Archive

Posts Tagged ‘Data Warehousing’

Data Integration – How Text Analytics Can Help

February 8, 2011 Leave a comment

According to a Bloor Research report of some time ago, 80% of data integration projects fail.

I’m not sure if that’s been updated recently, but I’d be very surprised to learn the percentage has changed much one way or the other.

The question we should ask ourselves is not “why.”  But instead, as odd as it sounds, we should ask “what.”

Not “Why” Integrate

The reasons “why” to integrate data are well known and well understood – and there’s usually a solid ROI.  We integrate data to create data warehouses.  To create ODS’ for near-line operational BI.  We integrate to migrate systems (from one vendor to another, from one database to another, from one application to another).

Not “How” to Integrate

An alphabet soup of technologies exists to answer the “how” question.  Depending upon the “why” an organization might opt for any of the usual ETL, or EII, or EAI, or CDC suspects.  All excellent options with very well defined usage scenarios to meet whatever the business & IT requirements are.

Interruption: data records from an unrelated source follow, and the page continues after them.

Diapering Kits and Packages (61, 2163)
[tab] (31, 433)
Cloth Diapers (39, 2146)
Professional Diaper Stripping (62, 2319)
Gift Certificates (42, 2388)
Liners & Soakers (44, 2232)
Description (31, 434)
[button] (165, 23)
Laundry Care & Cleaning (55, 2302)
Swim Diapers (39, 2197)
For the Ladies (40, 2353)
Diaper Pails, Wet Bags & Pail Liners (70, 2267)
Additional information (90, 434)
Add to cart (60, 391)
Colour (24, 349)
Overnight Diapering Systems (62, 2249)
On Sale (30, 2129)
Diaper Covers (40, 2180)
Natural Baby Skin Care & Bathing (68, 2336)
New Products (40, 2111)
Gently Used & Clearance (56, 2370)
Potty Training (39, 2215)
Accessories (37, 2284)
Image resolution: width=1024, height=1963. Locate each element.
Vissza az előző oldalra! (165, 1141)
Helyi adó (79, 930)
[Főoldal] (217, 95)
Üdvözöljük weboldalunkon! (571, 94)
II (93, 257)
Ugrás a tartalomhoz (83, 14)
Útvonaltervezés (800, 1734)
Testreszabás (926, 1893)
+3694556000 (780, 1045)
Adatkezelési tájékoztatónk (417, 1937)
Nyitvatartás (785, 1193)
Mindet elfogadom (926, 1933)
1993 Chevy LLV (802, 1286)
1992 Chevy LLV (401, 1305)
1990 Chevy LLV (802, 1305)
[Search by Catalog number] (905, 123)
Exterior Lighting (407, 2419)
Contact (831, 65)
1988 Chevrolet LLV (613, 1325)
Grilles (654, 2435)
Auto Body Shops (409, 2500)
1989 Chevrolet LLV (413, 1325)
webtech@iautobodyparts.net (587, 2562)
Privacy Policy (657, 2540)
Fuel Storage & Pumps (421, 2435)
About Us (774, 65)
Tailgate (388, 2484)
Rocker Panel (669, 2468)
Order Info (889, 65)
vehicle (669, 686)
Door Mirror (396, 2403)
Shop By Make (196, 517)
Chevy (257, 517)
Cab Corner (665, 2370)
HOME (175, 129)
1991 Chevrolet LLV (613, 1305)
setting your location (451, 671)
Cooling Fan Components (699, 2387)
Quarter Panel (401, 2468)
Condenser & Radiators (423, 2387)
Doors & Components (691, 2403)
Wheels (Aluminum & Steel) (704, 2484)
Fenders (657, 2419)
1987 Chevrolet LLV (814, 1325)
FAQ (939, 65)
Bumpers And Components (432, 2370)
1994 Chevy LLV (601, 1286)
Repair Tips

It’s the “What” to Integrate

Figuring out what data to integrate is the single biggest challenge, and as more systems are implemented and data grows – it’s becoming a harder problem to solve, not easier.

In the dark old days, data architects would sit around tables with printouts of data models and try and map them all together.  Today, vendors like Informatica, SAP and IBM have business user focused tools for helping to identify the relationships between data elements.

Unfortunately most of the technologies in place today rely on looking at column definitions (name, datatype, size, referential integrity definitions) and try and create a logical mapping across systems through that.

When dealing with the many applications in the marketplace which use application level code to enforce PK/FK relationships, the above modelling tools simply aren’t good enough.  If they were, our 80% would be much smaller.

Text Analytics Can Help

It’s not a panacea.  It’s not a magic wand.  But – text analytics can help data integration projects succeed.

Using text analytics, organizations can index the data across many different systems and infer relationships between columns/data sets.  Text analytics can provide a company with a view into columns that store exactly alike, or very similar data (such as company names, vendor names, product names).  Even going so far as to be able to recognize that in DB1.table9.column99 the data is of type “credit card” and provide a report of all the other databases, tables and columns that have the same data in them.

Text analytics is another way to get a view into your structured data assets that can help support successful data integration projects.  With an 80% failure rate – anything that can help turn a challenge into success is of critical importance.

Advertisements

The 3 Waves of Data Warehousing

February 7, 2011 Leave a comment

The data warehousing market is fascinating to me. Thanks to my past experiences in real-time change-data-capture technology, I’ve managed to be exposed to some fascinating use-cases and real-world technologies.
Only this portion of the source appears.